**Task goal**
Take the line containing "Click the chat notification badge" in the listing below and copy it, along with every line after it, without alteration.

**Information supplied**
● ● ● ● ●
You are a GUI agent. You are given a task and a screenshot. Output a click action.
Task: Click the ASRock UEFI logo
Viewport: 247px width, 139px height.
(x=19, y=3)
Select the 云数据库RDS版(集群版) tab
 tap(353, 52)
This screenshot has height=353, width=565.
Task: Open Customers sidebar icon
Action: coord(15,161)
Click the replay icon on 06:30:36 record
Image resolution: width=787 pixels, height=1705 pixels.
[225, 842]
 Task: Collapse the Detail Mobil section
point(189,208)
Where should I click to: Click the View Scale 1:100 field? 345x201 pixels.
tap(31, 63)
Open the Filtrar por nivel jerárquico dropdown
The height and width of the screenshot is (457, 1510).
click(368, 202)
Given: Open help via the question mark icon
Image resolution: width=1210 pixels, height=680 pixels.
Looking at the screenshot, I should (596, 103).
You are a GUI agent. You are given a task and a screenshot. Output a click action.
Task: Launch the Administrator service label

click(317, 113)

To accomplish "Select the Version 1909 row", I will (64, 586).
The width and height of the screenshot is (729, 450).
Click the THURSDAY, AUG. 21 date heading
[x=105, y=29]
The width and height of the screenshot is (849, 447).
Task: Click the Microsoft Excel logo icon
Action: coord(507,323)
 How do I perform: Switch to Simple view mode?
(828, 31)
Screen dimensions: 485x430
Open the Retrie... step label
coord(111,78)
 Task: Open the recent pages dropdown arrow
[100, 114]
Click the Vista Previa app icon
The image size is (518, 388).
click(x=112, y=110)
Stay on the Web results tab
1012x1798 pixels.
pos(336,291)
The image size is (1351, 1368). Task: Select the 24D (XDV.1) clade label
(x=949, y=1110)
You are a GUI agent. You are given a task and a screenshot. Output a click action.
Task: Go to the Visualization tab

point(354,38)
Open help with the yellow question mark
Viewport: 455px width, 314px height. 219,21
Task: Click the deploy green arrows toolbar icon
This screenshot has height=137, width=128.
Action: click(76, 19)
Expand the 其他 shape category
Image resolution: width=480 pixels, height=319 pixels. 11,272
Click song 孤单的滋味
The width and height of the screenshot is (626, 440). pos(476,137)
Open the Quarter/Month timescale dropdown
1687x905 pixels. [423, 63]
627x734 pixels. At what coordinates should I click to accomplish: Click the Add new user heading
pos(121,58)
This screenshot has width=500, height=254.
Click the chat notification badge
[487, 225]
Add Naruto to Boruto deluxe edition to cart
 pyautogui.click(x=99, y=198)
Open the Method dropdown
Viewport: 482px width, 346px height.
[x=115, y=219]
● ● ● ● ●
**Answer for the task**
Click the chat notification badge
[487, 225]
Add Naruto to Boruto deluxe edition to cart
 pyautogui.click(x=99, y=198)
Open the Method dropdown
Viewport: 482px width, 346px height.
[x=115, y=219]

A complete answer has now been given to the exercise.